▼▼▼

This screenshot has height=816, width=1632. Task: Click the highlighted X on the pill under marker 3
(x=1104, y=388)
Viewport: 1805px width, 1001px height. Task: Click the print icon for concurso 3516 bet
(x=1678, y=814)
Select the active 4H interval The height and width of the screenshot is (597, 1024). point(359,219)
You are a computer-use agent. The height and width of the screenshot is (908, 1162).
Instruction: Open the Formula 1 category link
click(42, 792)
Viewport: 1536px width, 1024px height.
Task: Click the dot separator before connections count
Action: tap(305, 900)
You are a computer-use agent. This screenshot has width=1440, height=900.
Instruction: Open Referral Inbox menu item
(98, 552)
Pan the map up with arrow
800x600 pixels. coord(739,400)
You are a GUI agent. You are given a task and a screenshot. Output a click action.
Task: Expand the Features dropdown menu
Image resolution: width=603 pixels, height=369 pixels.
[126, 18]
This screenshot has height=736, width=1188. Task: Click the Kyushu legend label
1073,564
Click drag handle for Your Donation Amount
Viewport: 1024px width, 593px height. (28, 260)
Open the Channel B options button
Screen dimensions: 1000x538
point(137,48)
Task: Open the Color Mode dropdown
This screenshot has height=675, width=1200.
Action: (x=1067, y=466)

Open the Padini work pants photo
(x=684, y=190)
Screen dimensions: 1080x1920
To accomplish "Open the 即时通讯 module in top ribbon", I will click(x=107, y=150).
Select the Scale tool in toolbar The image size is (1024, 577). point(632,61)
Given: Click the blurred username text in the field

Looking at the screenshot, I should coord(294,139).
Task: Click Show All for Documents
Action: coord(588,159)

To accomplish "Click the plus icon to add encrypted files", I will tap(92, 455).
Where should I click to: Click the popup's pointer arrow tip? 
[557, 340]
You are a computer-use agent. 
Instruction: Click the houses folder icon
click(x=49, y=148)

▲▲▲

__Problem details__
From the line that contains "Task: Open the Color Mode dropdown" down to the last line of the material above, copy every line word for word, both ends included.

__Exercise response__
Task: Open the Color Mode dropdown
This screenshot has height=675, width=1200.
Action: (x=1067, y=466)

Open the Padini work pants photo
(x=684, y=190)
Screen dimensions: 1080x1920
To accomplish "Open the 即时通讯 module in top ribbon", I will click(x=107, y=150).
Select the Scale tool in toolbar The image size is (1024, 577). point(632,61)
Given: Click the blurred username text in the field

Looking at the screenshot, I should coord(294,139).
Task: Click Show All for Documents
Action: coord(588,159)

To accomplish "Click the plus icon to add encrypted files", I will tap(92, 455).
Where should I click to: Click the popup's pointer arrow tip? 
[557, 340]
You are a computer-use agent. 
Instruction: Click the houses folder icon
click(x=49, y=148)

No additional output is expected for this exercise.